Apple’s promise of adding driver’s licenses and state IDs to Apple Wallet is coming to fruition and bringing with it a wallet-full of questions.

As soon as I posted the news, people expressed concerns about holding up their phone or, worse, handing it over so an official can ogle your license on the screen.

That’s not how this works. Let’s look at how it does.

Getting the license on your device

For those living in Arizona and Georgia (and soon Connecticut, Iowa, Kentucky, Maryland, Oklahoma, and Utah), the process of adding your driver’s license to your phone’s wallet starts with your existing, physical license.

As you might’ve guessed, you do follow on-screen prompts to scan in both sides of your license. You also take a selfie and even get a little bit of facial and head movement scanning. Each of these tasks has a slightly different purpose.

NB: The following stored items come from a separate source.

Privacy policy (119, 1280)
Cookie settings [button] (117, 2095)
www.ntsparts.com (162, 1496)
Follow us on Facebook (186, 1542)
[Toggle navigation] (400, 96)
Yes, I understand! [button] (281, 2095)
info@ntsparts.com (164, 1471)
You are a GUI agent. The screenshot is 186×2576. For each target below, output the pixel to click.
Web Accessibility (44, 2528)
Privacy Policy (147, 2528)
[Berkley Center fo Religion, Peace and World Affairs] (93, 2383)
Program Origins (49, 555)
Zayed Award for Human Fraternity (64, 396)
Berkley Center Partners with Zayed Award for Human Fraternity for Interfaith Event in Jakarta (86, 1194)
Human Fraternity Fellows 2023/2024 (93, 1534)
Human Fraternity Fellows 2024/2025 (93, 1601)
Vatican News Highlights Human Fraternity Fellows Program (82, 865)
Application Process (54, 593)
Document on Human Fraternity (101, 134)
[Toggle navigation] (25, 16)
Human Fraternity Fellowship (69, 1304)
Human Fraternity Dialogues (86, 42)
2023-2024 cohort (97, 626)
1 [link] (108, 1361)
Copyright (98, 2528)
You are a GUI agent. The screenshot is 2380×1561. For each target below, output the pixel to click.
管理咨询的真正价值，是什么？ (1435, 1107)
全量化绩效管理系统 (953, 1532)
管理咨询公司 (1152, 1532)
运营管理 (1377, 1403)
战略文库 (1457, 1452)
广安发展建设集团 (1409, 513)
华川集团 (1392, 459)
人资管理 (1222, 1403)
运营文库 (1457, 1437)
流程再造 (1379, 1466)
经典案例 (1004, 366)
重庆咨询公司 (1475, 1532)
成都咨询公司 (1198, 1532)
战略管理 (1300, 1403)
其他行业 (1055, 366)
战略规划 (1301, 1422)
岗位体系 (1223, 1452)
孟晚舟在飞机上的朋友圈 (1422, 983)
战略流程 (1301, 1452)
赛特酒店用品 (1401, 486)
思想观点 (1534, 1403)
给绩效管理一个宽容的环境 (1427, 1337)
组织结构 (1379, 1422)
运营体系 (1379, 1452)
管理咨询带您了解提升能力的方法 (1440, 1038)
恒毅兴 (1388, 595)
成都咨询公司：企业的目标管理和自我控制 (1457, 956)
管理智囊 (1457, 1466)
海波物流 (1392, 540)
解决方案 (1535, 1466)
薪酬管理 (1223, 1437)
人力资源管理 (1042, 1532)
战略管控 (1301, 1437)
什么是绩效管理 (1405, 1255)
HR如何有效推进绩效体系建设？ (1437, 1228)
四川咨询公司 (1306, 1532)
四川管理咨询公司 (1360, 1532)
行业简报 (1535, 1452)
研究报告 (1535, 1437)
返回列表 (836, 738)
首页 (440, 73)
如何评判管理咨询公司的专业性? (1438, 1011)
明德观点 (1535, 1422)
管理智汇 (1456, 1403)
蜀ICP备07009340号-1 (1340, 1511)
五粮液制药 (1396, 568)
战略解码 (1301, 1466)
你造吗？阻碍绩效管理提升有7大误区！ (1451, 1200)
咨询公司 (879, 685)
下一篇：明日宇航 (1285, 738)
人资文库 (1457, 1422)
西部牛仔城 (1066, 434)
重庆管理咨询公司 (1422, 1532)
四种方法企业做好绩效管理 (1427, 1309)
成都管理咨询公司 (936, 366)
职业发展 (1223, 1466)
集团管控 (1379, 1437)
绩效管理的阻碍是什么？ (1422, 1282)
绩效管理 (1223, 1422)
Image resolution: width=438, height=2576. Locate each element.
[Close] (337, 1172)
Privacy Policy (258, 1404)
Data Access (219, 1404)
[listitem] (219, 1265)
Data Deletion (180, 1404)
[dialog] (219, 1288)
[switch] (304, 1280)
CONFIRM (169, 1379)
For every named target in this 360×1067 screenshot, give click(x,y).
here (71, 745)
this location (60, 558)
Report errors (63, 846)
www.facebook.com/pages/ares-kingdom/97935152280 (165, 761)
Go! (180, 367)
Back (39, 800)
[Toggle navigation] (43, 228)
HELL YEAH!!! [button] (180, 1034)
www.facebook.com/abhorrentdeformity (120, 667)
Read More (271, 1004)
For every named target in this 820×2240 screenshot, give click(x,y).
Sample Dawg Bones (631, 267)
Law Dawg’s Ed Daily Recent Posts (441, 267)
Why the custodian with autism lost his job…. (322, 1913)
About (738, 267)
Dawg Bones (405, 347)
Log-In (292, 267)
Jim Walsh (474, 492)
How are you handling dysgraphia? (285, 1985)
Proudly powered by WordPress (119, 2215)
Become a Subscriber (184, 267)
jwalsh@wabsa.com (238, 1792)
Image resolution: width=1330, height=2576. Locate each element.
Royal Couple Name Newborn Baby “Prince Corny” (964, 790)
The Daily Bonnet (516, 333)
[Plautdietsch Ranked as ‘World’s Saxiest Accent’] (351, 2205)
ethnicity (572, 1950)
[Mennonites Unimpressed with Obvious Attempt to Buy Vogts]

When Apple scans the license, it’s looking at that barcode on the back, which contains all the crucial information on the front. The selfie is used to compare to the photo on the front of the license. And the head movement stuff is a bit like CAPTCHA for this process. It proves that you’re a living person and not, say, a thief who filched your card and also has a still photo of you for the selfie.

How it works

Once collected the information is verified with your state Department of Motor Vehicles (DMV), which issues a new digital license to your iPhone’s Apple Wallet. On the device, the front of it doesn’t even look like your license. In other words, showing someone your phone and the digital card wouldn’t be much use.

A digital license in Apple Wallet is only half the solution.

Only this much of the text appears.